Stored data entries:
--
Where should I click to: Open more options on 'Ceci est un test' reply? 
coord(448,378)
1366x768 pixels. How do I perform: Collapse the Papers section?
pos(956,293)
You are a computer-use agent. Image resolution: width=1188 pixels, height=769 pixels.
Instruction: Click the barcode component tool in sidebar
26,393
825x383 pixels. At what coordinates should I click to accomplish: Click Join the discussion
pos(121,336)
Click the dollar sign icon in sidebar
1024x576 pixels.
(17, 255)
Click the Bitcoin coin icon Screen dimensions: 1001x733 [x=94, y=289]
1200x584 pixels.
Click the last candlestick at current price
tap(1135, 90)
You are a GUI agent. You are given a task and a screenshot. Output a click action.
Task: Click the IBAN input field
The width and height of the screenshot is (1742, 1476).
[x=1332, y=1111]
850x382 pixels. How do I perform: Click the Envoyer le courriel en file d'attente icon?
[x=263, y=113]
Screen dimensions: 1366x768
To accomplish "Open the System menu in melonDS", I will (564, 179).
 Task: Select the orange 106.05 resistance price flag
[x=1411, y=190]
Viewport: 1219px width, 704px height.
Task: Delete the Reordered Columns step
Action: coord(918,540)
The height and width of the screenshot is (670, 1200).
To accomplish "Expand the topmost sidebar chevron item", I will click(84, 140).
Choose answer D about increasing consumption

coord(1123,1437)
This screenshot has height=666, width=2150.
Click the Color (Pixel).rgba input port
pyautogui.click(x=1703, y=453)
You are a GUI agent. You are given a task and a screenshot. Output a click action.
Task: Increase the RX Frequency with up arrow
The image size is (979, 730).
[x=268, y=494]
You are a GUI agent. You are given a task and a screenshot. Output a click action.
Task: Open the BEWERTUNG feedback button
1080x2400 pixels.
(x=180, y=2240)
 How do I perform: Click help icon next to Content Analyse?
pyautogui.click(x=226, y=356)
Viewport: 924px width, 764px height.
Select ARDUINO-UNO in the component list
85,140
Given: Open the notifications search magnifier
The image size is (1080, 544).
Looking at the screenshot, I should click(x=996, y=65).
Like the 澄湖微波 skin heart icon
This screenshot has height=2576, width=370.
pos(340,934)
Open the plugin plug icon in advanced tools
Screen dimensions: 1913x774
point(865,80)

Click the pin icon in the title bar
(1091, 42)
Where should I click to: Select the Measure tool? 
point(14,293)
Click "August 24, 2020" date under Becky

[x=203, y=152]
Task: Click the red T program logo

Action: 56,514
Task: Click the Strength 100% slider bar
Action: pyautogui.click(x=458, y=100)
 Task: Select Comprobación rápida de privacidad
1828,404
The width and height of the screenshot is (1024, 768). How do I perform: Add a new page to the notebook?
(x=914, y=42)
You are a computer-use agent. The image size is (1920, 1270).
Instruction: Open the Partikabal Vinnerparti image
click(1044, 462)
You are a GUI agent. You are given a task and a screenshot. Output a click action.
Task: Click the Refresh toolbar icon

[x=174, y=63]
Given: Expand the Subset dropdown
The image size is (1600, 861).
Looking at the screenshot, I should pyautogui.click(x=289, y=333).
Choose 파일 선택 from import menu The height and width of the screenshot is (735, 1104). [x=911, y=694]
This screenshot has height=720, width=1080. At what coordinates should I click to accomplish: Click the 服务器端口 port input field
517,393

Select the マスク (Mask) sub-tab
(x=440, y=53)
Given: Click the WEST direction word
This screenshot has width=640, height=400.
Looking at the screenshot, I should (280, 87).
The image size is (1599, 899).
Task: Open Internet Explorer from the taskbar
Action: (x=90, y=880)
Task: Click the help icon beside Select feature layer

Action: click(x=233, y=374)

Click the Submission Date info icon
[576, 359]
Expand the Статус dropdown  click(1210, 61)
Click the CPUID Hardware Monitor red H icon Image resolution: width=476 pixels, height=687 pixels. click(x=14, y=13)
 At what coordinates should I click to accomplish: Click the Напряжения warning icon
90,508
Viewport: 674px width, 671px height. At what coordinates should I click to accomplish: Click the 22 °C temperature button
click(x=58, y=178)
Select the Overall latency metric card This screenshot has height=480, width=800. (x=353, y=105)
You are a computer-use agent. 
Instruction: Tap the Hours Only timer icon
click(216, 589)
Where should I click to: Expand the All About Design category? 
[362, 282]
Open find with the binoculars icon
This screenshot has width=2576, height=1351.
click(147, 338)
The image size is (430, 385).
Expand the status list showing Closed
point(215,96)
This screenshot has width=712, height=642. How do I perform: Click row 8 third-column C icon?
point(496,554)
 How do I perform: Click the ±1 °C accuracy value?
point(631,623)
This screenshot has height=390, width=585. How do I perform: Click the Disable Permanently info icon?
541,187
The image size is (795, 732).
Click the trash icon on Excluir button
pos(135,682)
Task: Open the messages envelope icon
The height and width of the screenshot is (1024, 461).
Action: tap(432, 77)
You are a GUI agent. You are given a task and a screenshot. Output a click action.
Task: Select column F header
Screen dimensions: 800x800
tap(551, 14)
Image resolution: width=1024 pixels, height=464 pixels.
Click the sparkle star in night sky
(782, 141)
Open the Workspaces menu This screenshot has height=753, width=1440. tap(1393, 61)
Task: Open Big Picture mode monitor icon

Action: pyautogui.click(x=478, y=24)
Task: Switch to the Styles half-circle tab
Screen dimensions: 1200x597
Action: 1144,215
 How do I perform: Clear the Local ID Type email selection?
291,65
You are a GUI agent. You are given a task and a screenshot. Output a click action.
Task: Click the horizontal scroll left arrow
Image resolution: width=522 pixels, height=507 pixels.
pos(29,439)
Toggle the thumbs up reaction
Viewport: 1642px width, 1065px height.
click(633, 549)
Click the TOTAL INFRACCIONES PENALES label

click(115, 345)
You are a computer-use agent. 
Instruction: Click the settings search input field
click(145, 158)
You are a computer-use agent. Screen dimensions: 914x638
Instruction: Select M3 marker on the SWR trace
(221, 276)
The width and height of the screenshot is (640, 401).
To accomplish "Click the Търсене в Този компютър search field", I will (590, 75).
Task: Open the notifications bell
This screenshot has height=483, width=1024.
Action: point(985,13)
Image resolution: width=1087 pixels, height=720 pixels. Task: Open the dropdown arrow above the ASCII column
--
What is needed:
Nothing but the lines above from the one containing "The image size is (795, 732)." through the one containing "Open the Workspaces" should appear in the answer, each repeated exactly.

Expected answer:
The image size is (795, 732).
Click the trash icon on Excluir button
pos(135,682)
Task: Open the messages envelope icon
The height and width of the screenshot is (1024, 461).
Action: tap(432, 77)
You are a GUI agent. You are given a task and a screenshot. Output a click action.
Task: Select column F header
Screen dimensions: 800x800
tap(551, 14)
Image resolution: width=1024 pixels, height=464 pixels.
Click the sparkle star in night sky
(782, 141)
Open the Workspaces menu This screenshot has height=753, width=1440. tap(1393, 61)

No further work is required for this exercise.